Going further, authors in [17] combine CoT prompting with the idea of active learning (i.e., using the model itself to identify data that should be included in the training set). The LLM first answers several questions using CoT prompting. From here, output “uncertainty” (measured based on disagreements between multiple answers generated by the same LLM) is used to identify questions that the model poorly understands. The questions within this group are then hand-annotated (by humans) with a correct chain of thought and used as examples for solving future questions.
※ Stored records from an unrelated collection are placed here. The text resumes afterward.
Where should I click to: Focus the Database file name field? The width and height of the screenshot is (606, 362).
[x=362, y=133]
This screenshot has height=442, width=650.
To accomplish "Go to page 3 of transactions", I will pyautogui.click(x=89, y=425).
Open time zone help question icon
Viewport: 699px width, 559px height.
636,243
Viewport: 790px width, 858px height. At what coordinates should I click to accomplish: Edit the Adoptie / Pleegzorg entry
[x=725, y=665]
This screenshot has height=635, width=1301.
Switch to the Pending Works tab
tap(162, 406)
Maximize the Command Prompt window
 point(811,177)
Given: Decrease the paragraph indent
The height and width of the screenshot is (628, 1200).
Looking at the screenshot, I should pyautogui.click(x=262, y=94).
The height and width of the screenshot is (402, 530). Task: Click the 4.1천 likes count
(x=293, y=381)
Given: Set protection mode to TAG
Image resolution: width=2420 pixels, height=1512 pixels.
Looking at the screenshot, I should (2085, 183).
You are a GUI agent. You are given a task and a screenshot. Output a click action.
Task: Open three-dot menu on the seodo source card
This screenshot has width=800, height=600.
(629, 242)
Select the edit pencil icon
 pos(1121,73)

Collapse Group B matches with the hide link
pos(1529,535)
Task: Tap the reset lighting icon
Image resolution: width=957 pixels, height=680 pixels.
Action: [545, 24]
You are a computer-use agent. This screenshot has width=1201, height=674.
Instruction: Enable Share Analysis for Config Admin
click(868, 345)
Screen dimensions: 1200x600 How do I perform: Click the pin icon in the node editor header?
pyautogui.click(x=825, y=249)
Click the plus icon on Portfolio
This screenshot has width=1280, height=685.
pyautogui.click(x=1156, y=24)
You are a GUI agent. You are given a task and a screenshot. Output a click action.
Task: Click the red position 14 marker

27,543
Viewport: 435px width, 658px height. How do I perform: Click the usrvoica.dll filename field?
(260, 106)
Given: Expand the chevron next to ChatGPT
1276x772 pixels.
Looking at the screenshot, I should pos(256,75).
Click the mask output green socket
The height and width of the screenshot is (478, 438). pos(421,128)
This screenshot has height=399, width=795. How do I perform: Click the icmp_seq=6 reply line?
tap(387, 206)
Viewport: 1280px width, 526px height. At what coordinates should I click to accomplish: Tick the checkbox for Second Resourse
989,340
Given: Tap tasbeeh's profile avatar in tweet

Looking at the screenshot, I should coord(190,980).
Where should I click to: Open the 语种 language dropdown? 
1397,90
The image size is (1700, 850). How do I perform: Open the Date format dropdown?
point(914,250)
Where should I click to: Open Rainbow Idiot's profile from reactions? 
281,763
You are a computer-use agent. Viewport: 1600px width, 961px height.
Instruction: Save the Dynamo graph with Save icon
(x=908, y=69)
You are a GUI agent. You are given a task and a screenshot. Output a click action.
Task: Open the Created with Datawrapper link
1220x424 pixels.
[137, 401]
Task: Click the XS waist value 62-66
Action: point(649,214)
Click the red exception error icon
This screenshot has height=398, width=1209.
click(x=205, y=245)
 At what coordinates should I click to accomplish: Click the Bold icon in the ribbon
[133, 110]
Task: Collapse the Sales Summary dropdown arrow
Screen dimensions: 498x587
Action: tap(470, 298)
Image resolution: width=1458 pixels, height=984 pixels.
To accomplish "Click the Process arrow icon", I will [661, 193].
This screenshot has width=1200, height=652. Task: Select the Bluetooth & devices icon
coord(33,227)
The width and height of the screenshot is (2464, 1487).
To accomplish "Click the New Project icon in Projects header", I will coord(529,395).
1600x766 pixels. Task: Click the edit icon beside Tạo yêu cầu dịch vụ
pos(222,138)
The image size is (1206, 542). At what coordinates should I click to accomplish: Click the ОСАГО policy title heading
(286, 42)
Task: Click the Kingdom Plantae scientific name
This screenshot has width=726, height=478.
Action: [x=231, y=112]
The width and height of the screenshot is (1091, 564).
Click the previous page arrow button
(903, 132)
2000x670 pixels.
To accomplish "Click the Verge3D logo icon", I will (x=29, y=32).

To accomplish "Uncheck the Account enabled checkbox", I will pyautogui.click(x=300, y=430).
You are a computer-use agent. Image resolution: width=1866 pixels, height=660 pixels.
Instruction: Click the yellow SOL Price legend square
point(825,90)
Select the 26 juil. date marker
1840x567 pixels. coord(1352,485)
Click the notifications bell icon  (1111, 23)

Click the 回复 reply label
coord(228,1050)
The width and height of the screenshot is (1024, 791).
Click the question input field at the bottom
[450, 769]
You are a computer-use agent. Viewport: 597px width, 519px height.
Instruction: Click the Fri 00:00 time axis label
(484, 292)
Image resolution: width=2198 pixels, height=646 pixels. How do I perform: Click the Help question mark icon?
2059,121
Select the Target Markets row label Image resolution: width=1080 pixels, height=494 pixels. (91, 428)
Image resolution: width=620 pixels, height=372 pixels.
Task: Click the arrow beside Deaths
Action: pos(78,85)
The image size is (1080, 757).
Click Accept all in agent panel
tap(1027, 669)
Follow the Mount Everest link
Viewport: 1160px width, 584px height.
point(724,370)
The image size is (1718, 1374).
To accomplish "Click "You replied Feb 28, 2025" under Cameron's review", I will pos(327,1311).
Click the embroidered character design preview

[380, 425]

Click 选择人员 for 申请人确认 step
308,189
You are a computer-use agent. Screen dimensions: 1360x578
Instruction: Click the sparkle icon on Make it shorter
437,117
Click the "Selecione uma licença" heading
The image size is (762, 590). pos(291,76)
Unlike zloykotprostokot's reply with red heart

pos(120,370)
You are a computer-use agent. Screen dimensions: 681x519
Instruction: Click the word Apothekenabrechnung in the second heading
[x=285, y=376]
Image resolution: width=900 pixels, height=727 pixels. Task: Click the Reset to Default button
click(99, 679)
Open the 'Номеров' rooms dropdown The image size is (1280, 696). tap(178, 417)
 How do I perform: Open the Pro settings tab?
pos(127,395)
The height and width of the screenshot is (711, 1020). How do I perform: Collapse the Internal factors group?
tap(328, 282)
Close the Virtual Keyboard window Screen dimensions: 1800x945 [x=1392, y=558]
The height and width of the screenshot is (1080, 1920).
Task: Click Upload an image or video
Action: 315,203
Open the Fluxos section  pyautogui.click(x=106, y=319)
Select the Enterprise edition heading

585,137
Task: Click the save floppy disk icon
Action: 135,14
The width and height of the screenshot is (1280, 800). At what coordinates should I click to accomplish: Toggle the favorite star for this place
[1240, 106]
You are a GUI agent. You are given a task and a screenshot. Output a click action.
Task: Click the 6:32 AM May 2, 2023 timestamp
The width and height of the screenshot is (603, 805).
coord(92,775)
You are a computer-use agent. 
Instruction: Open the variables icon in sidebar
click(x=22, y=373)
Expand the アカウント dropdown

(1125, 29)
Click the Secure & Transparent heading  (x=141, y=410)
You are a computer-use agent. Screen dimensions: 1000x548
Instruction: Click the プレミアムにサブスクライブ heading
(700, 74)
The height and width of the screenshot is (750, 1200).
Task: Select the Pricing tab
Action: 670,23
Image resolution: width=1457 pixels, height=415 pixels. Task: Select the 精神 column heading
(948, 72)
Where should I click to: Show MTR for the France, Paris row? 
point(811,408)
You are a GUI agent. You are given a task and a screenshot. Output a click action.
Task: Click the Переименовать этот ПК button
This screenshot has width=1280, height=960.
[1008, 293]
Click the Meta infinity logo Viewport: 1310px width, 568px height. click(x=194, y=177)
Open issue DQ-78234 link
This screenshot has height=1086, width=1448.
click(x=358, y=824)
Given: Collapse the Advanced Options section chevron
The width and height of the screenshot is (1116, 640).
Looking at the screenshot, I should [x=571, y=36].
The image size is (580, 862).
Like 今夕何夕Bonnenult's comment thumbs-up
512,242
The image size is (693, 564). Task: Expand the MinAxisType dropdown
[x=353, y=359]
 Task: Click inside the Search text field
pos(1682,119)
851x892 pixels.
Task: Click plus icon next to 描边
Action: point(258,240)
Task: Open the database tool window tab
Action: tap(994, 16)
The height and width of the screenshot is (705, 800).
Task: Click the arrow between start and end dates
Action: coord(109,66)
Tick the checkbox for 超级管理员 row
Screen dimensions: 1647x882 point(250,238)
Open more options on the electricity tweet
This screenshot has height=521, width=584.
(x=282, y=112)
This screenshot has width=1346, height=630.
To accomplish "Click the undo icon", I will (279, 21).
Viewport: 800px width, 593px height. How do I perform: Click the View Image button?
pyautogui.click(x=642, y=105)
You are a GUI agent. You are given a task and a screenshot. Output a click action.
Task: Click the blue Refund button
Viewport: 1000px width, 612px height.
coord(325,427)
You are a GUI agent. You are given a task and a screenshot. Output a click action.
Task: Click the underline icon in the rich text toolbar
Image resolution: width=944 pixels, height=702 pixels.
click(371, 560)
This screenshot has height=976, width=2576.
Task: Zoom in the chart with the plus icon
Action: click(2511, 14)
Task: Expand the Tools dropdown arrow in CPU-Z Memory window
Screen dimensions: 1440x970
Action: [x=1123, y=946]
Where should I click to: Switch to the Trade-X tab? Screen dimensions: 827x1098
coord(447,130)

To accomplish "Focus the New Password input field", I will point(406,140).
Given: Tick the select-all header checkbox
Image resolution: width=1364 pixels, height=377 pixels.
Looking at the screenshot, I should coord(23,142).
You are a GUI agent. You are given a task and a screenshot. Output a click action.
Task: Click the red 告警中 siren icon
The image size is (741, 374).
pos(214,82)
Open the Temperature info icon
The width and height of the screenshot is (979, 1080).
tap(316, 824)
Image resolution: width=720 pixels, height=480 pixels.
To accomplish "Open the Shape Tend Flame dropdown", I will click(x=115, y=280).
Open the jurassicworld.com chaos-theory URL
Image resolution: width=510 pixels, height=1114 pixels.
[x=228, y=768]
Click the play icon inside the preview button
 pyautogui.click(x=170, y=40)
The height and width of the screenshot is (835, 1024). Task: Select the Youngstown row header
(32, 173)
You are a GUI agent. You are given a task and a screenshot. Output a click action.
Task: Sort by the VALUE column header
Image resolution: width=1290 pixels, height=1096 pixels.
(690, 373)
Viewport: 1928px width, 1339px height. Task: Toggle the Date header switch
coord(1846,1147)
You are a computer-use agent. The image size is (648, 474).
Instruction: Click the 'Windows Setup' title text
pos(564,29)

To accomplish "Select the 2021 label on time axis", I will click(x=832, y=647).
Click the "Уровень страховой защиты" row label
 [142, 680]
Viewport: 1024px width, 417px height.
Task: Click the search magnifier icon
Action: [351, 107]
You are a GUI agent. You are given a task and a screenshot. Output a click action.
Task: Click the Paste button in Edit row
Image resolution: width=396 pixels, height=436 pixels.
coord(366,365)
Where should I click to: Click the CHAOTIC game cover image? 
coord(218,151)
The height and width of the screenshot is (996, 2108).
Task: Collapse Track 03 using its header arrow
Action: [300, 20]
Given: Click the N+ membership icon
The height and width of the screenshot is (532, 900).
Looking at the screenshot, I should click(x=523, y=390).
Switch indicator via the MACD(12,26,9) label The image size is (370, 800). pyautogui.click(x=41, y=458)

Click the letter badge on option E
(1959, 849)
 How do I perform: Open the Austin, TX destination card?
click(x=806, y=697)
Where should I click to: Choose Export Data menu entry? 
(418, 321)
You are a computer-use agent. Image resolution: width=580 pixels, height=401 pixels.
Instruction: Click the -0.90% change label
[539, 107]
One of the biggest problems we might experience with applying CoT prompting in practice is the lack of few-shot exemplars that align well with the task we are trying to solve. Maybe we have access to several high-quality chains of thought to include in our prompt, but what do we do if the problem we are trying to solve is slight different than the problem solved in these examples? Although such a problem can lead to deterioration in performance, the approach proposed in [17] aims to combat this problem. Namely, we can use active learning to dynamically identify when available examples for CoT prompting are insufficient for solving a certain problem.

Knowledge Augmentation

Although LLMs learn a lot of information during pre-training, augmenting their prompts with extra, relevant information is oftentimes helpful. Such an approach can help with issues like hallucination (i.e., generating incorrect facts) by providing accurate sources of information within an LLM’s prompt that can be used as context while generating output. Although there are several ways to accomplish this, we will focus upon techniques based upon information retrieval and generated knowledge.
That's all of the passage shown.